**Required action**
Nothing but the lines from the one with "Click the pencil" through the end of the data should be set down, each exactly as written, and no picture should be included.

- - -

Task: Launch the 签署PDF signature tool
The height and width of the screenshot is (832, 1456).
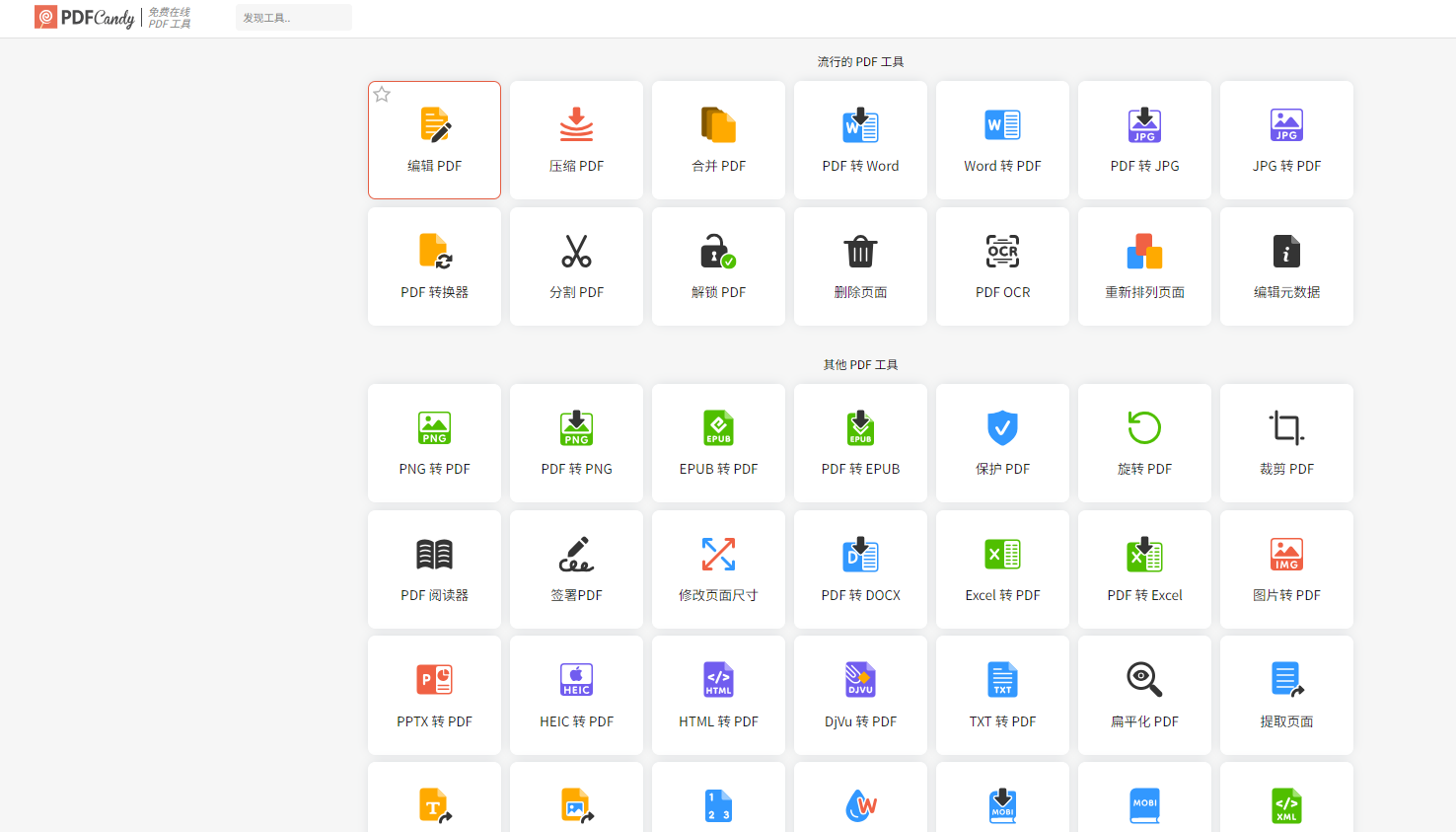Action: coord(576,569)
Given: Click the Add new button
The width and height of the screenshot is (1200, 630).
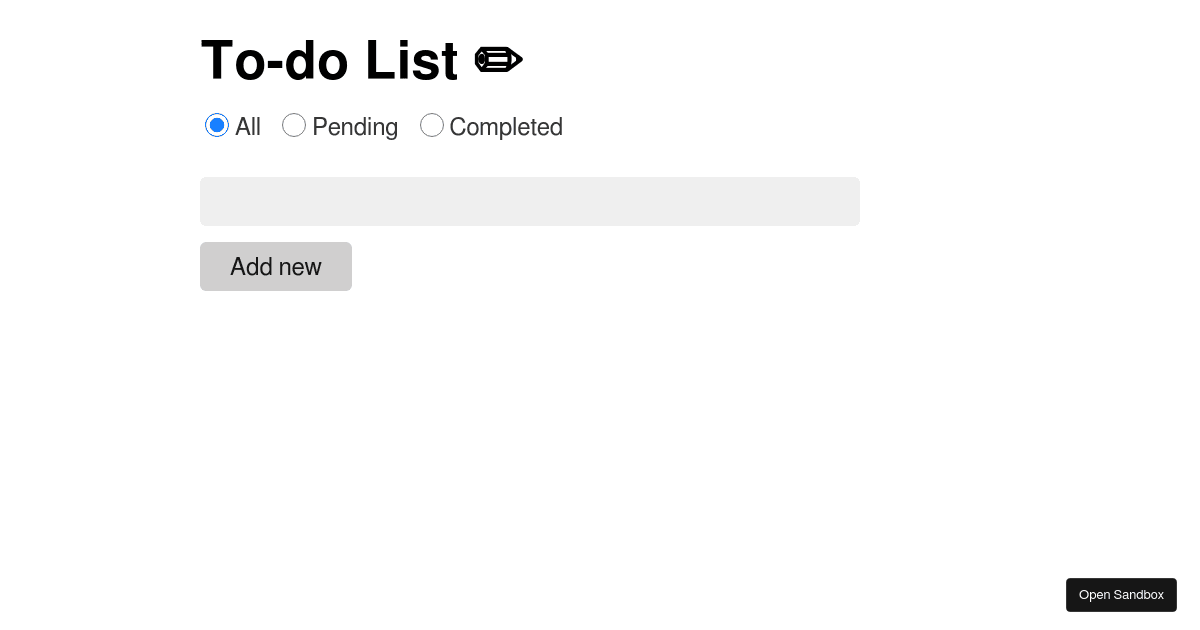Looking at the screenshot, I should 276,267.

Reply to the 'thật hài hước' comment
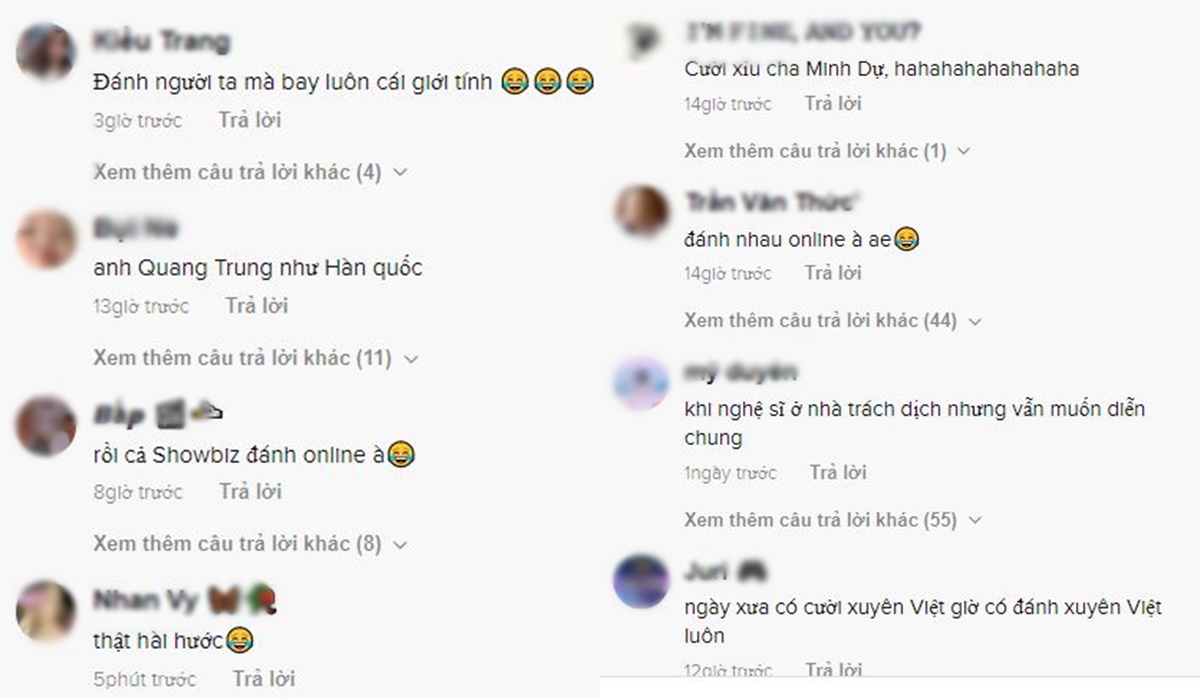click(x=264, y=678)
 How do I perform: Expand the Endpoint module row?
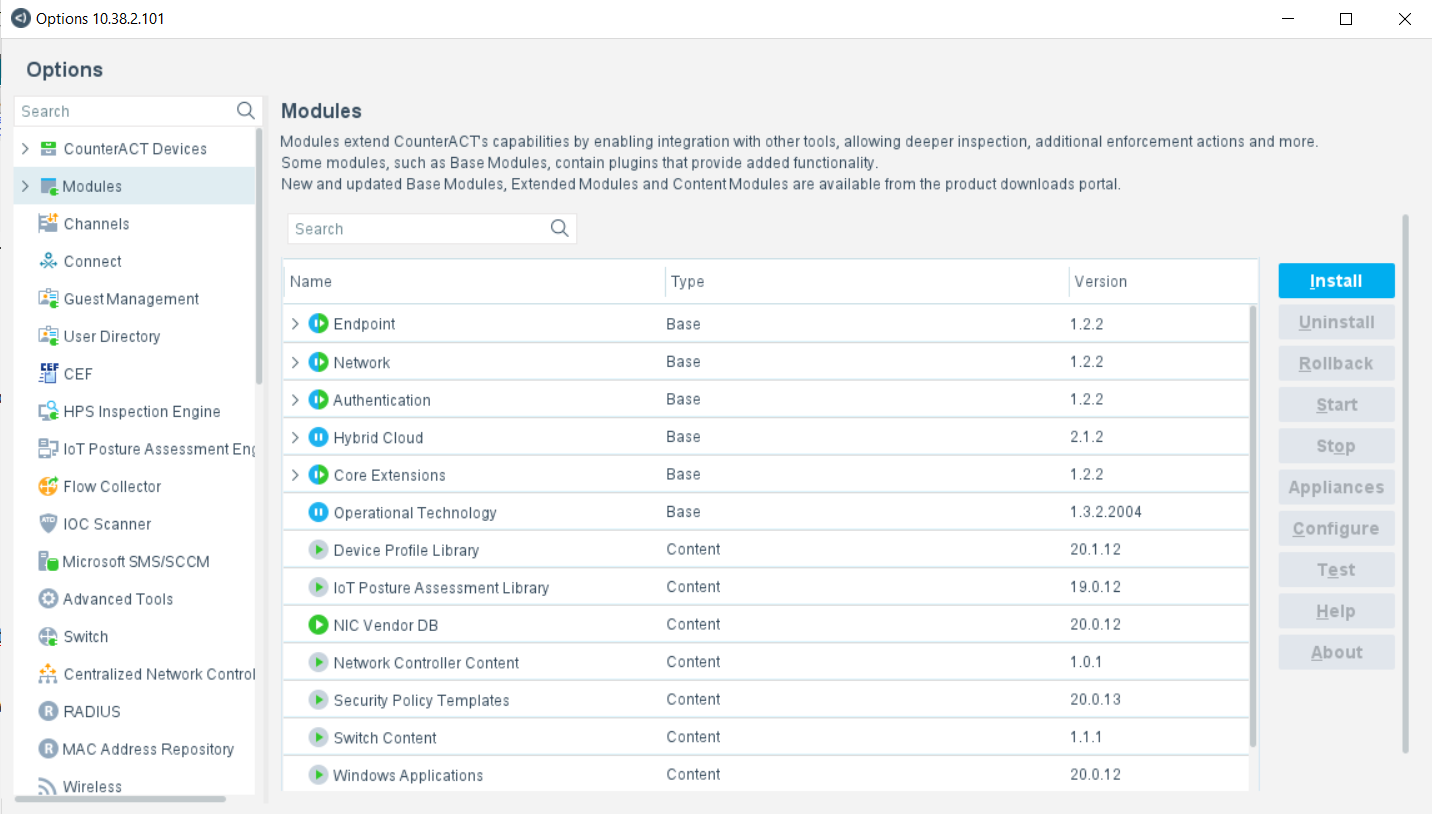pos(295,324)
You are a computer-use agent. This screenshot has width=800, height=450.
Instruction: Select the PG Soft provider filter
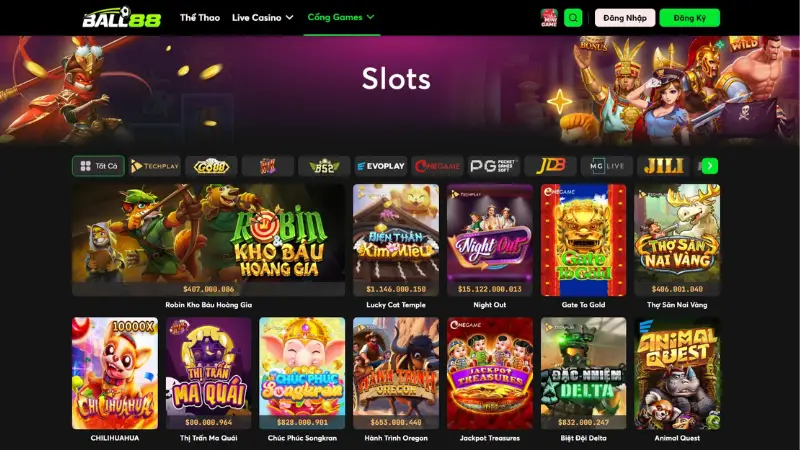[x=493, y=166]
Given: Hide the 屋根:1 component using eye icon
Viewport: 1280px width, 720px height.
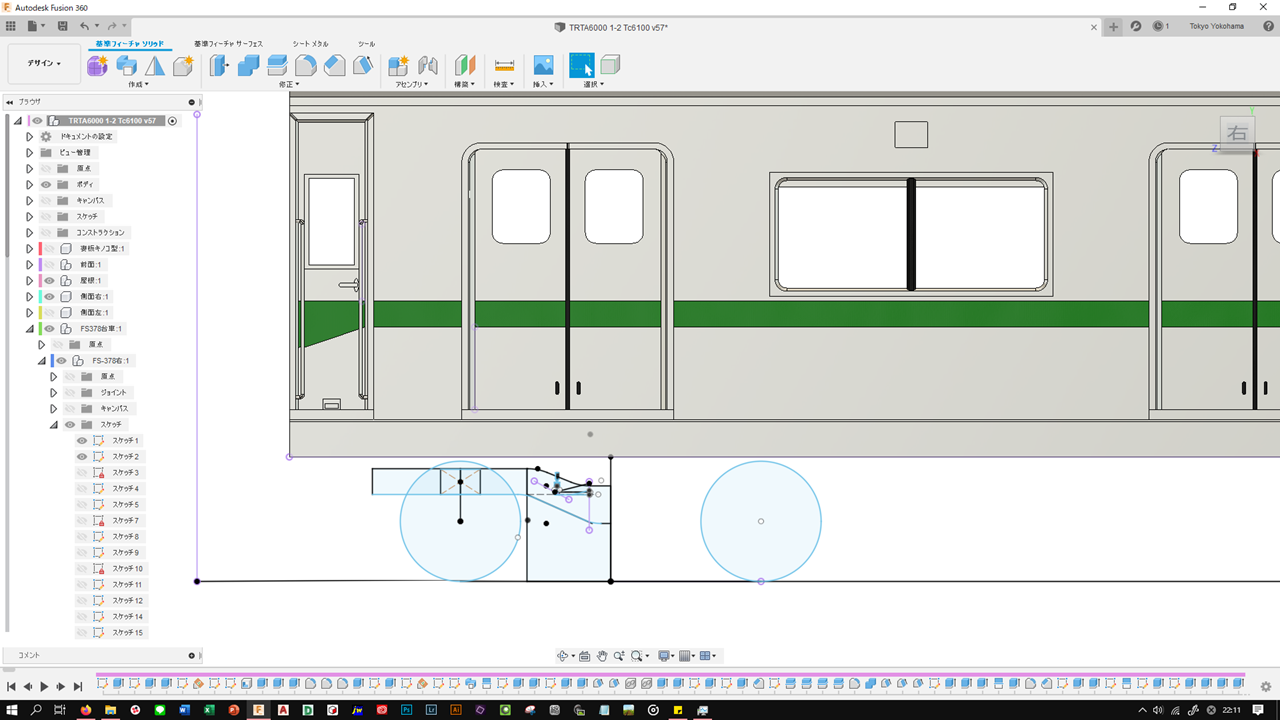Looking at the screenshot, I should [x=49, y=281].
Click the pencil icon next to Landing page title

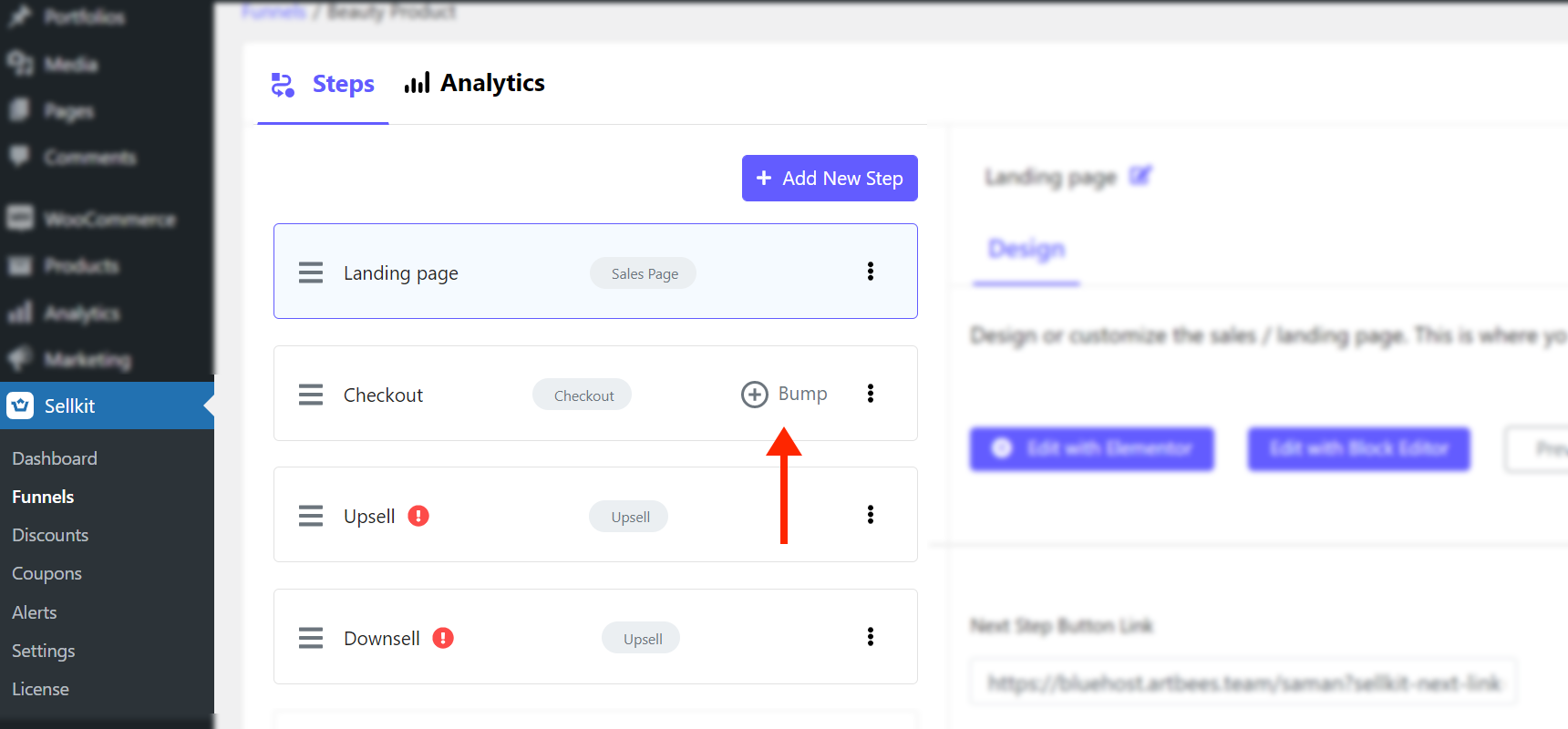coord(1140,175)
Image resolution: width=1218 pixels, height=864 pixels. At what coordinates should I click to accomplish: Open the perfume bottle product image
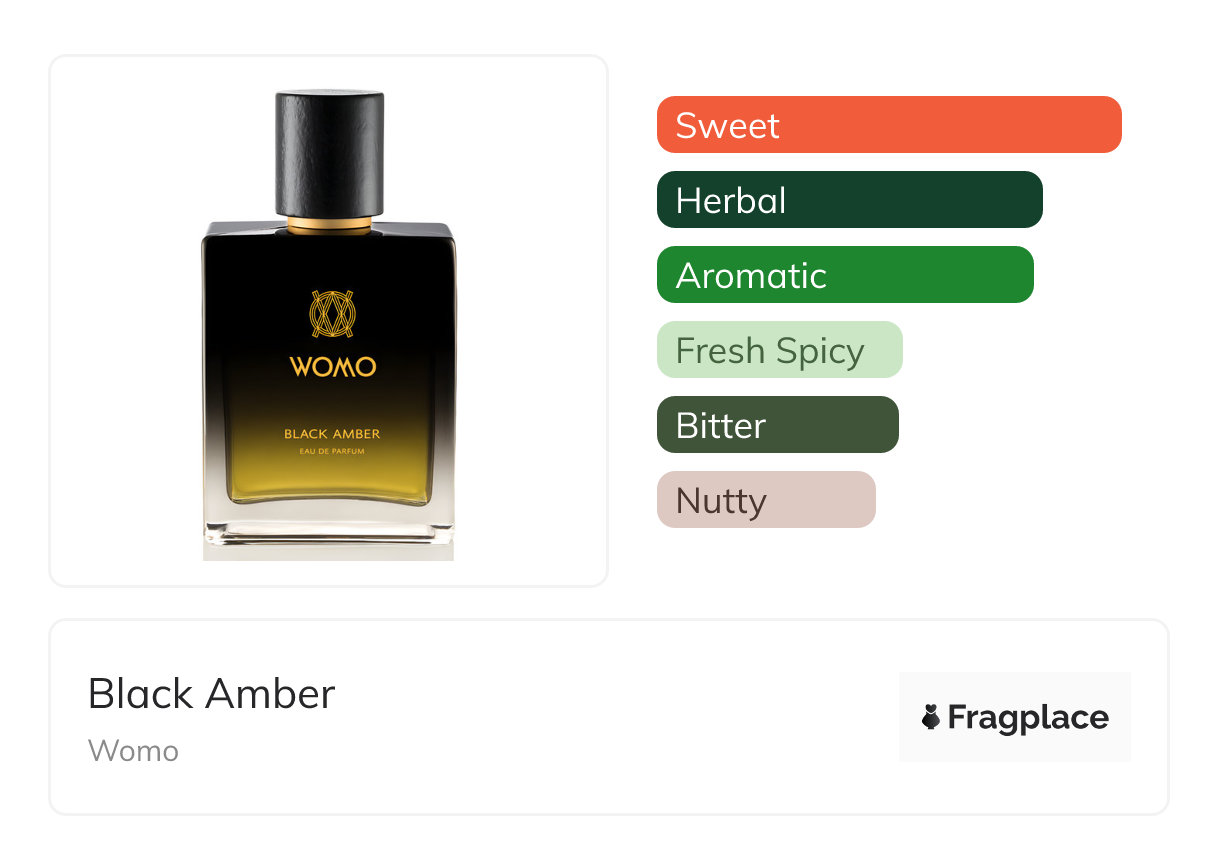point(329,321)
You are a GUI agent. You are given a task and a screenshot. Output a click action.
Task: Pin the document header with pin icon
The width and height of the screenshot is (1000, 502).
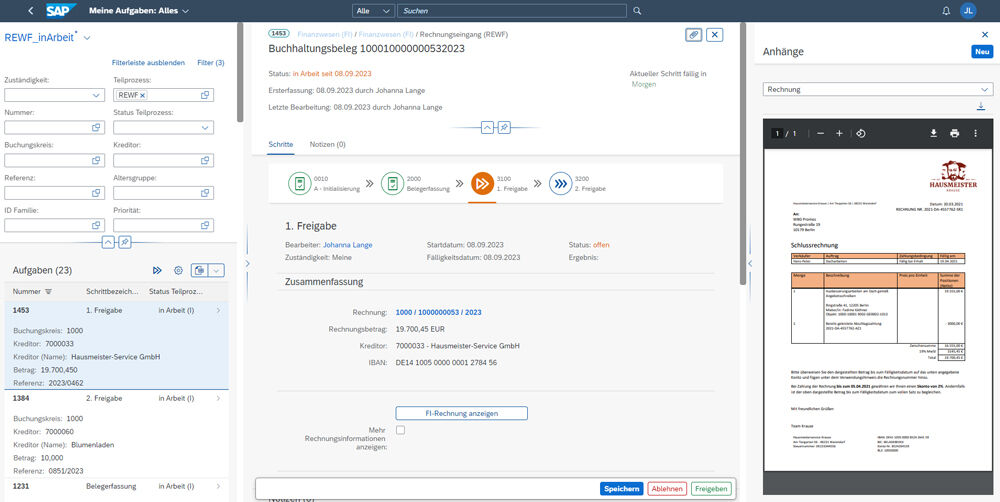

- - -

**Exercise result**
Click the pencil icon next to Landing page title

coord(1140,175)
Image resolution: width=1218 pixels, height=864 pixels. At what coordinates should I click to accomplish: Open the perfume bottle product image
point(329,321)
You are a GUI agent. You are given a task and a screenshot. Output a click action.
Task: Pin the document header with pin icon
The width and height of the screenshot is (1000, 502).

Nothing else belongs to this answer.